Retailer Marks & Spencer has today forecast a return to profit growth this year after it slumped 24% in 2025/26, hit by a disruptive cyberattack that dented sales and margins.
The 142-year-old Marks & Spencer said it entered its current reporting year to March 2027 with a clear plan and a strong balance sheet and was focused on delivering further improvements to product availability and service levels.
"Profit growth is expected to resume versus 2024/25," it said today.
M&S said its outlook for the current year takes account of higher fuel, freight and input costs caused by the Iran war and continued government tax levies and regulatory challenges for the sector.
It would mitigate these through improved buying, reinvestment in value to drive volume, and savings from its structural cost-reduction programme.
Shares in M&S were up 2% in early trading. Its shares have fallen 11% over the last month.
"There is still so much to be done on the 'Reshaping M&S' transformation programme with plenty of self-help and market share to go after," Investec analyst Kate Calvert said.
The cyberattack forced M&S to suspend online clothing orders for seven weeks and click-and-collect services for nearly four. Clothing and food availability in stores was also hit, while additional waste and logistics costs were incurred.
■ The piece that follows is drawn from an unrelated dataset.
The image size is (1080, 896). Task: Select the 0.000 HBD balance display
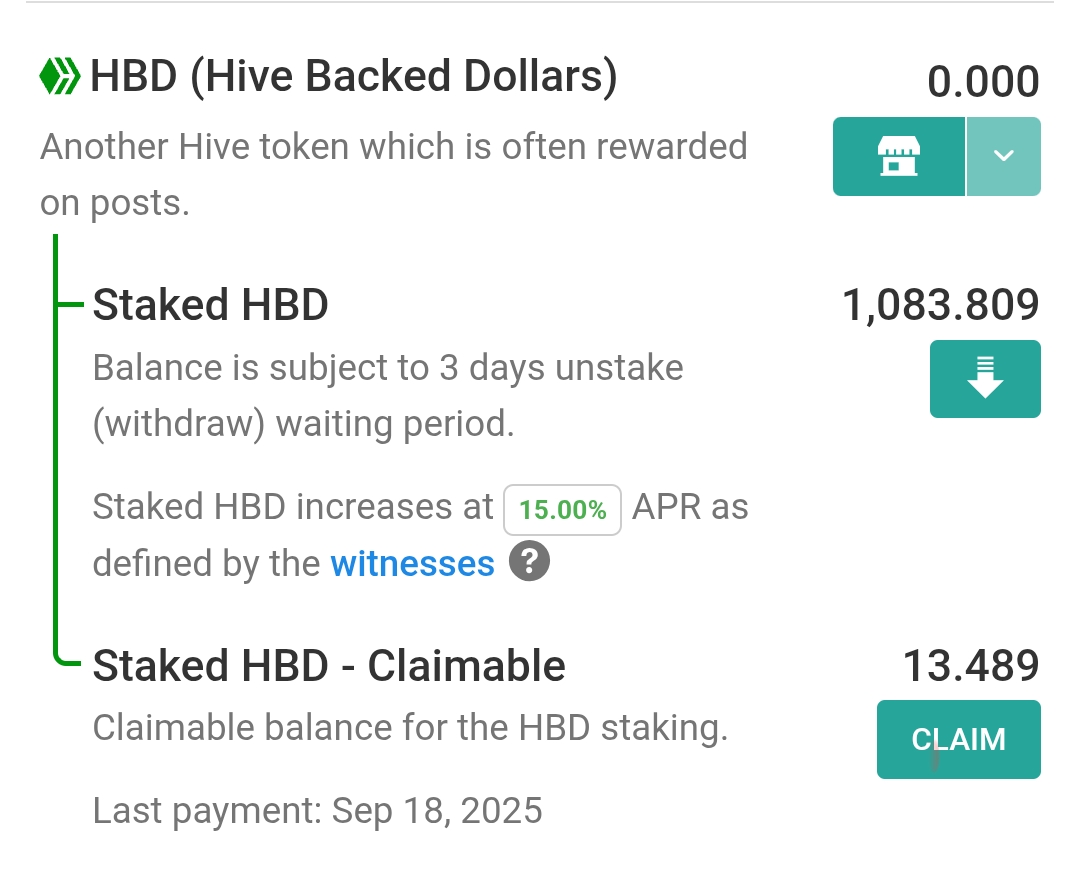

"We were laser focused on our customers, worked incredibly hard to recover our business, and we came out stronger," CEO Stuart Machin said.
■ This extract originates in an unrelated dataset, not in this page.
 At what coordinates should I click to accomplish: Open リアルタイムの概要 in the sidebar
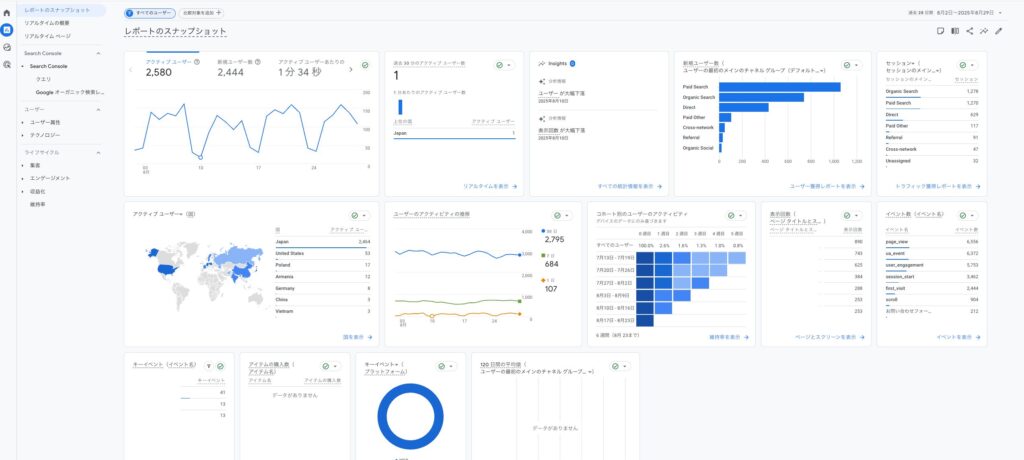[46, 22]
The group made adjusted profit before tax of £671.4m in the year to March 28, down from £881.1m in 2024/25. Second-half profit grew 4.1% from the previous year.
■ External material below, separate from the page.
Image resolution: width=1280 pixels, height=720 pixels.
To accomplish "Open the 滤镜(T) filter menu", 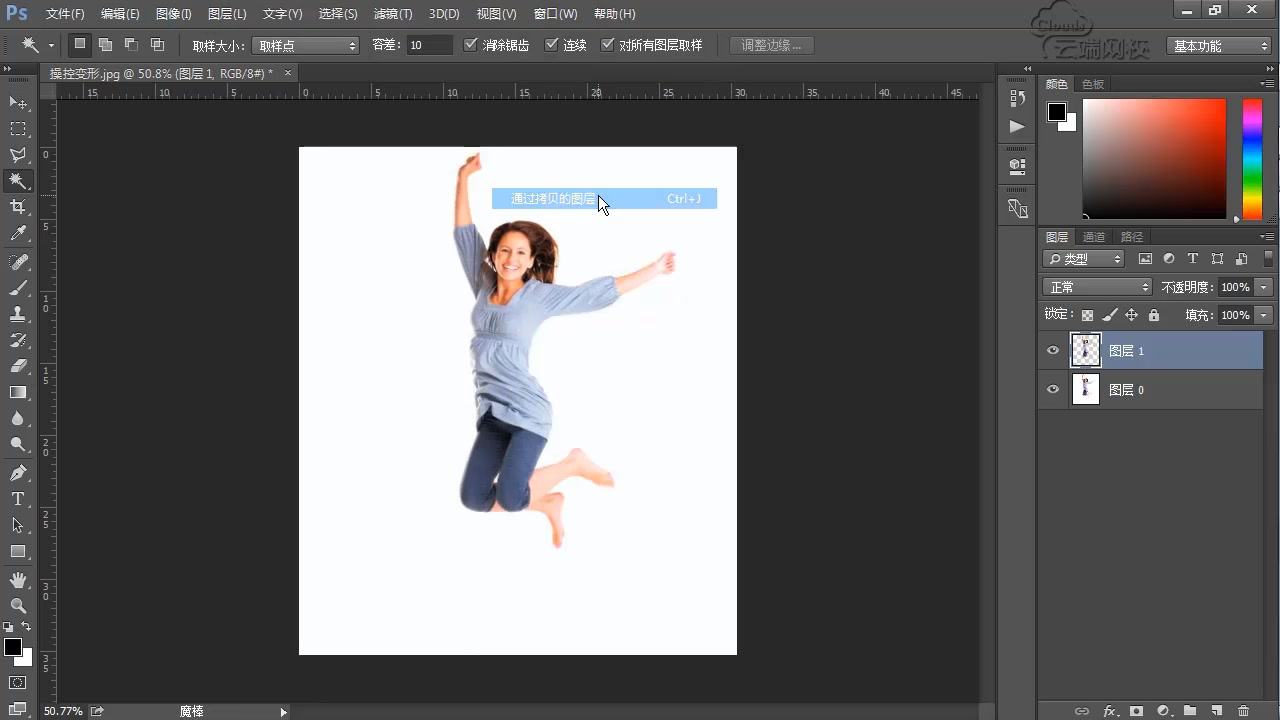I will pyautogui.click(x=392, y=14).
M&S said costs related to the cyber hack were £131.3m.
While food sales rose 7% and the division grew market share, sales in fashion, home and beauty slid 7.7%.
Machin said recovery in fashion, home and beauty has taken longer, "but there is strong growth potential."
He also said, however, that retailers faced "a triple whammy of headwinds with increased taxation, a greater regulatory burden and ongoing global conflict."
British consumers, shaken by the inflationary impact of the Middle East conflict, cut their spending last month for the first time since November 2024, a survey by Barclays showed last week.
The M&S CEO also said that any move by the UK government to cap some food prices would be "completely preposterous".
He added that if the UK government wanted to help ensure lower food prices there are actions it could take to reduce pressure on retailers' costs.